PASSAGE:

+---+

This has been fully exploited by the PerlDL developers. The 'PDL' module is a complete Object-Oriented extension to Perl (although you don't have to know what an object is to use it) which allows large N-dimensional data sets, such as large images, spectra, time series, etc to be stored efficiently and manipulated en masse. For example with the PDL module we can write the perl code "$a=$b+$c", where $b and $c are large datasets (e.g. 2048x2048 images), and get the result in only a fraction of a second.
PDL variables (or 'piddles' as they have come to be known) support a wide range of fundamental data types - arrays can be bytes, short integers (signed or unsigned), long integers, floats or double precision floats. And because of the Object-Oriented nature of PDL new customised datatypes can be derived from them.
As well as the PDL modules, that can be used by normal perl programs, PerlDL comes with a command line perl shell, called 'perldl', which supports command line editing. In combination with the various PDL graphics modules this allows data to be easily played with and visualised.
Help
PDL contains extensive documentation, available both within the perldl shell and from the command line, using the "pdldoc" program. For further information try either of:perldl> help help $ pdldoc
HTML copies of the documentation should also be available. To find their location, try the following:
perldl> foreach ( map{"$_/PDL/HtmlDocs"}@INC ) { p "$_\n" if -d $_ }
Perl Datatypes and how PDL extends them
The fundamental perl data structures are scalar variables, e.g. $x, which can hold numbers or strings, lists or arrays of scalars, e.g. @x, and associative arrays/hashes of scalars, e.g. %x.perl v5 introduces to perl data structures and objects. A simple scalar variable $x now be a user-defined data type or full blown object (it actually holds a reference (a smart ``pointer'') to this but that is not relevant for ordinary use of perlDL)
The fundamental idea behind perlDL is to allow $x to hold a whole 1D spectrum, or a 2D image, a 3D data cube, and so on up to large N-dimensional data sets. These can be manipulated all at once, e.g. "$a = $b + 2" does a vector operation on each value in the spectrum/image/etc.
You may well ask: "Why not just store a spectrum as a simple perl @x style list with each pixel being a list item?" The two key answers to this are memory and speed. Because we know our spectrum consists of pure numbers we can compactly store them in a single block of memory corresponding to a C style numeric array. This takes up a LOT less memory than the equivalent perl list. It is then easy to pass this block of memory to a fast addition routine, or to any other C function which deals with arrays. As a result perlDL is very fast --- for example one can mulitiply a 2048*2048 image in exactly the same time as it would take in C or FORTRAN (0.1 sec on my SPARC). A further advantage of this is that for simple operations (e.g. "$x += 2") one can manipulate the whole array without caring about its dimensionality.

+---+

DATA SECTION:
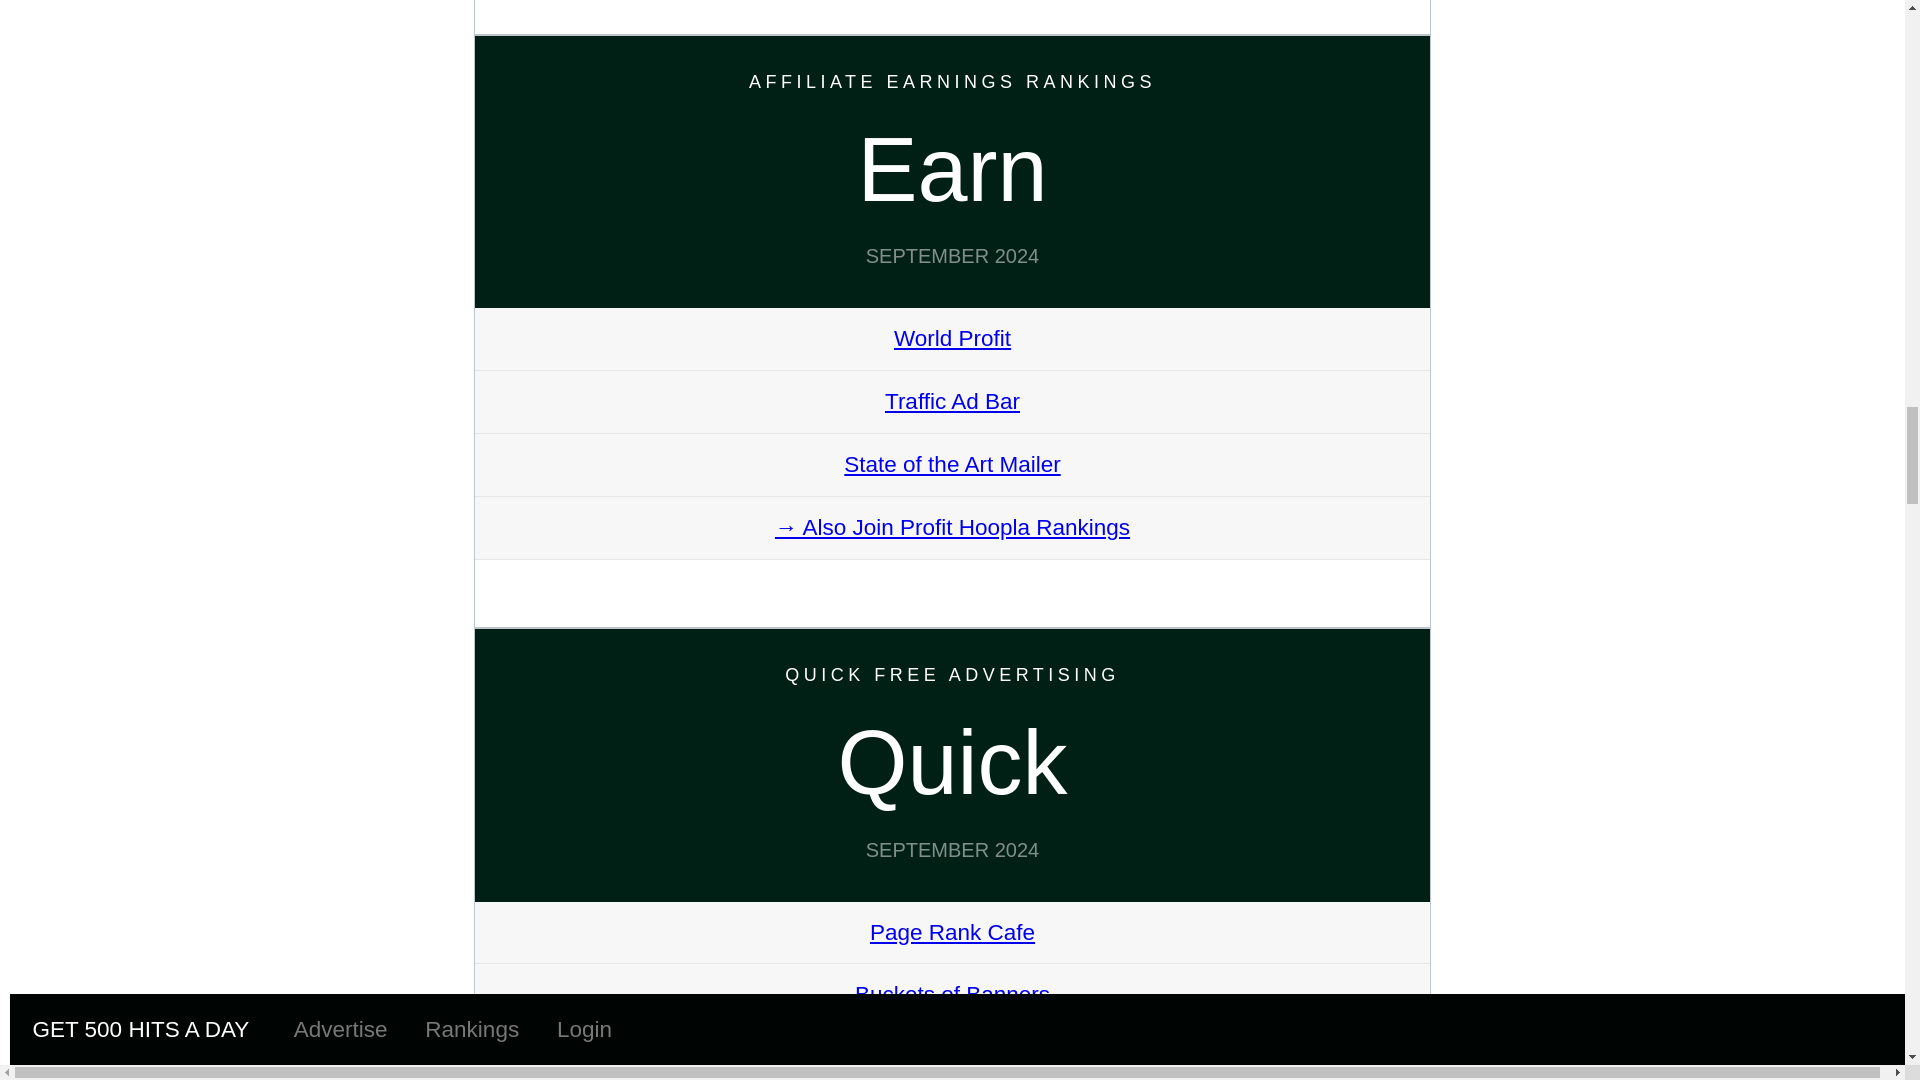 The width and height of the screenshot is (1920, 1080). What do you see at coordinates (952, 1058) in the screenshot?
I see `Just Good Traffic` at bounding box center [952, 1058].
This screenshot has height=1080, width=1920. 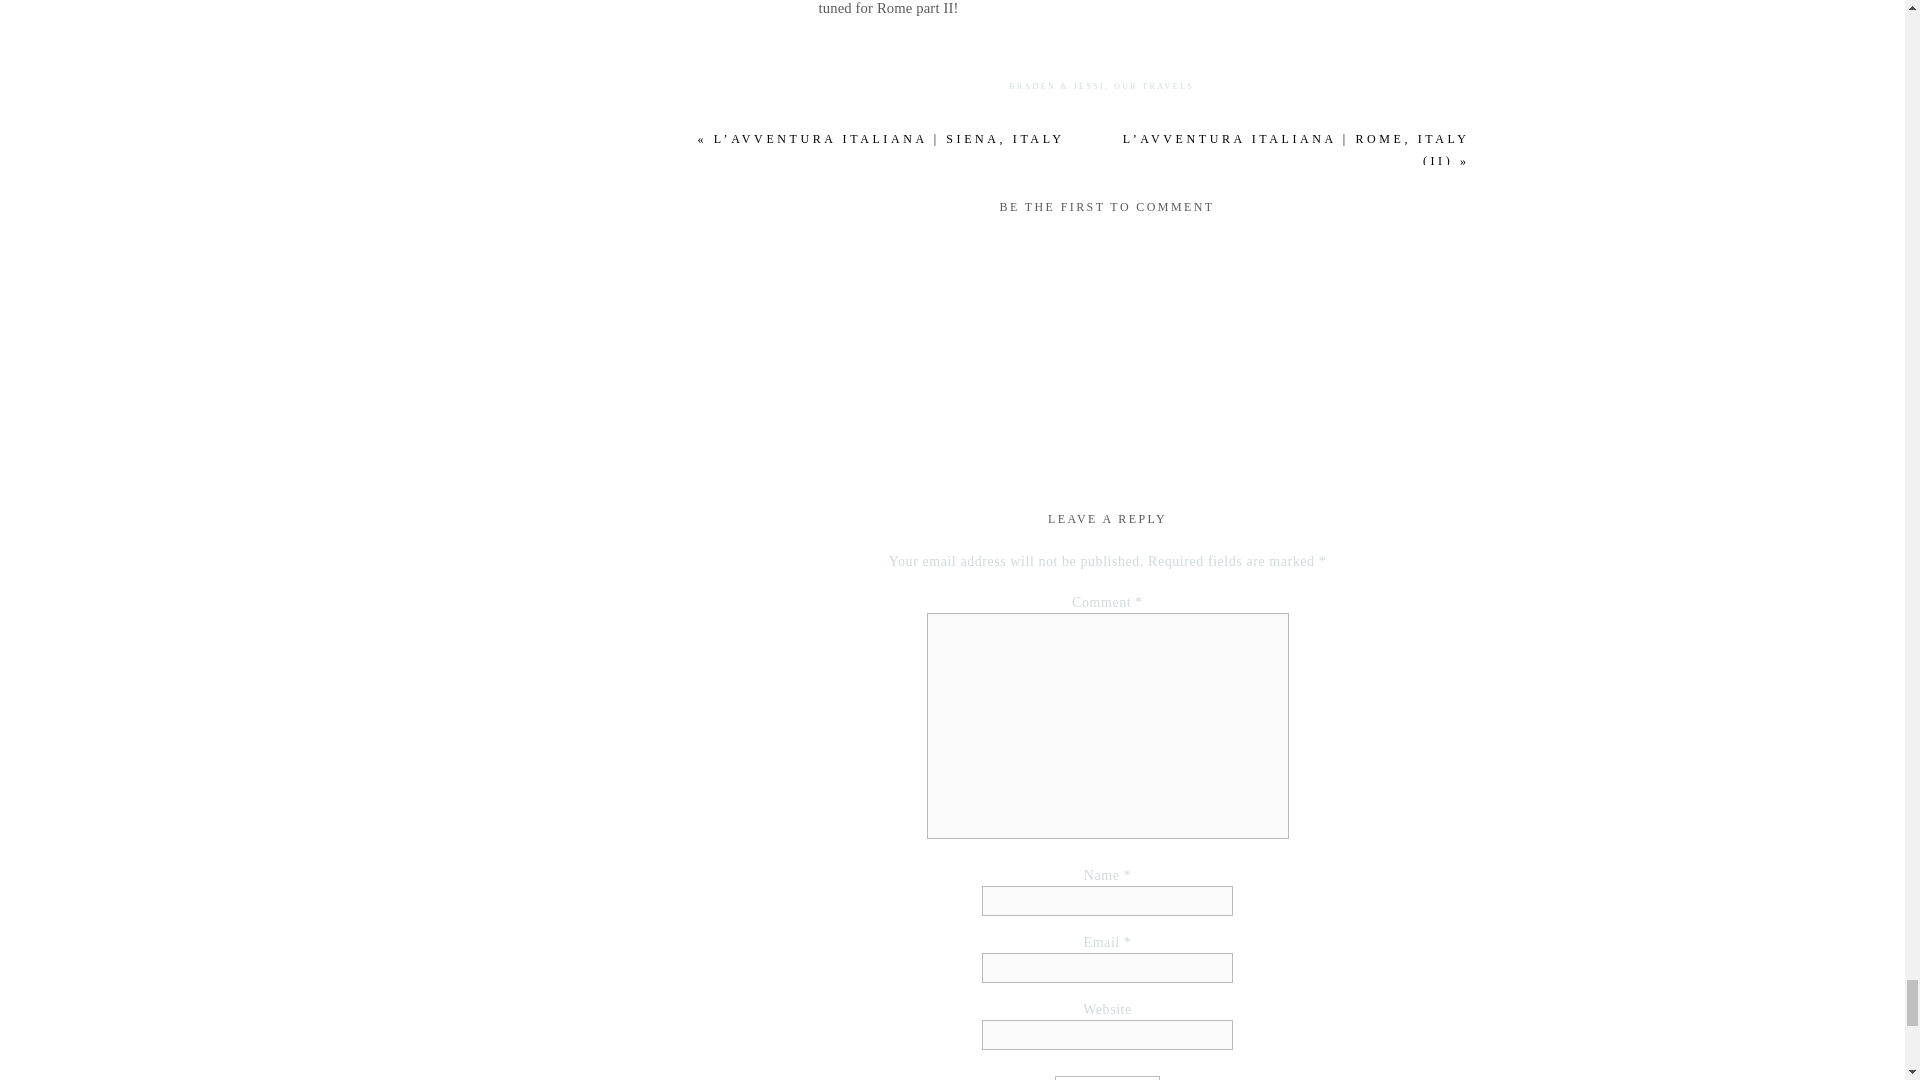 I want to click on BE THE FIRST TO COMMENT, so click(x=1106, y=206).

+---+

TASKS TO PERFORM:
1. According to the PDL passage, what is the command line perl shell that comes with PerlDL called?
2. Do these statements agree with the PDL passage? Answer yes or no for each, quoting the words that decide it.
(a) PDL arrays can hold double precision floats.
(b) A user must know what an object is in order to use the PDL module.
(c) A perl list uses less memory than the C style numeric block that PDL uses.
3. Continue the PDL passage from its last sentence.

ANSWERS IN ORDER:
1. It is called 'perldl'.

2.
(a) Yes: "arrays can be bytes, short integers (signed or unsigned), long integers, floats or double precision floats"
(b) No: "although you don't have to know what an object is to use it"
(c) No: "This takes up a LOT less memory than the equivalent perl list."

3.
I find when using perlDL it is most useful to think of standard perl @x variables as ``lists'' of generic ``things'' and PDL variables like $x as ``arrays'' which can be contained in lists or hashes. Quite often in my perlDL scripts I have @x contain a list of spectra, or a list of images (or even a mix!). Or perhaps one could have a hash (e.g. %x) of images... the only limit is memory!
perlDL variables support a range of data types - arrays can be bytes, short integers (signed or unsigned), long integers, floats or double precision floats.
Usage
PerlDL is loaded into your perl script using this command:use PDL; # in perl scripts: use the standard perlDL modules
There are also a lot of extension modules, e.g. PDL::Graphics::TriD. Most of these (but not all as sometimes it is not appropriate) follow a standard convention. If you say:
use PDL::Graphics::TriD;
You import everything in a standard list from the module. Sometimes you might want to import nothing (e.g. if you want to use OO syntax all the time and save the import tax). For these you say:
use PDL::Graphics::TriD '';
And the blank quotes '' are regonised as meaning 'nothing'. You can also specify a list of functions to import in the normal Perl way.
There is also an interactive shell, "perldl", see perldl.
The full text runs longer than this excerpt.